Iceland may have become synonymous in recent years with volcanic eruptions and the remarkable rise of its fan-friendly national football team, but there is one thing the country has been known for going back many years. And that is its place in the Nordic Noir canon.

The country is ideal for a gloomy, atmospheric murder mystery, utilising its wonderful and distinct geography and climate to give authors a ready-made setting in which to set out their deeds. In an increasingly strong field, Arnaldur Indridason stands out as the king of Icelandic crime fiction.

He first came to global attention with his series of novels featuring the dour Detective Erlendur, including the most well-known, Jar City. I’ve devoured every one of the Erlendur books, and so was delighted to hear that Indridason has moved onto another series, this one set during the Second World War, when Iceland became a strategically important country.

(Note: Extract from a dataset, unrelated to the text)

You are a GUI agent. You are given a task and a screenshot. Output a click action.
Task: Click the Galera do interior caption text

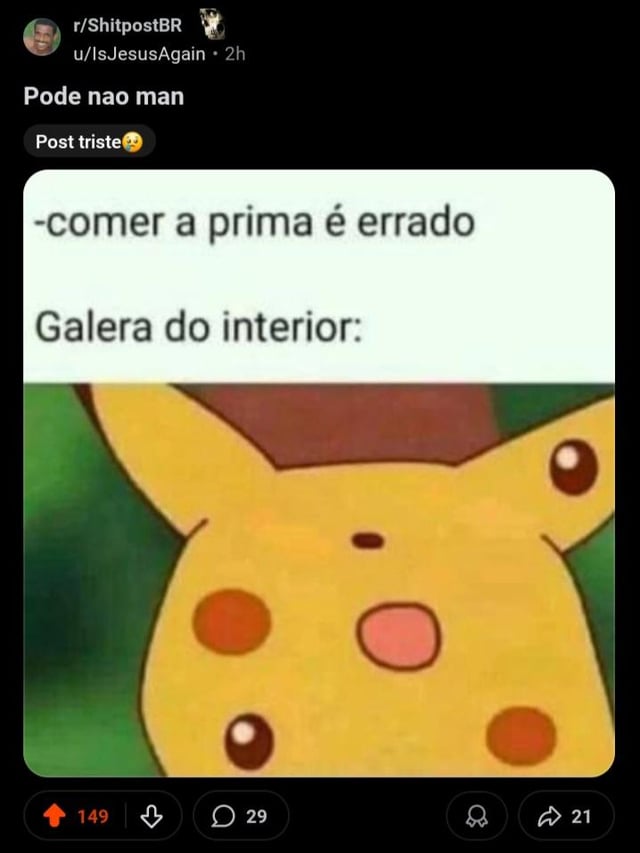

So strategically important in fact, that the British illegally invaded the neutral Iceland to prevent it from falling into the hands of the Axis powers, with the Americans pitching up a year later to continue this effective annexation.

“Evokes time and the place beautifully”

the shadow killer Arnaldur Indridason book review coverAll of which rather neatly provides the backdrop to The Shadow Killer, the second in the Rejkjavik Wartime Mystery series following The Shadow District, although there is no need to have read the first to enjoy the latter.

The central protagonists are Flovent, Rejkjavik’s only detective, and young military policeman Thorson, who is thrown in at the deep end to solve the murder of a travelling salesman. Indridason evokes the time and the place beautifully, taking the reader back to a period of huge suspicion, as the native Icelanders saw their country effectively taken over, and ended up trusting nobody, friend nor foe.

Various strands are woven together and much territory covered before the case is solved, but without any unnecessary or convoluted threads being added. There is a danger of depicting Iceland as a backward country with police officers well out of the depth in a case involving potential international espionage, but Indridason manages to avoid such a portrayal, having clearly researched the time in great depth, to conjure up an accurate picture of life in such uncertain times.

“Cast of deceitful characters”

Without dreaming of giving the ending away, there are of course plenty of twists and turns along the way, but the reader has the sense of being in the know just as much as the investigators, who are frustrated at every turn by a cast of deceitful characters that try to thwart proceedings as much as possible.

While I wouldn’t yet hold The Shadow Killer in the same high regard as I do the Erlendur series, this is still a novel well above the norm and holds plenty of interest for the rest of the wartime series. The author can do no wrong to his army of fans around the world and seems to be more famous then ever, even to the point of only needing his surname now on the front of his books. I, for one, eagerly await the next instalment.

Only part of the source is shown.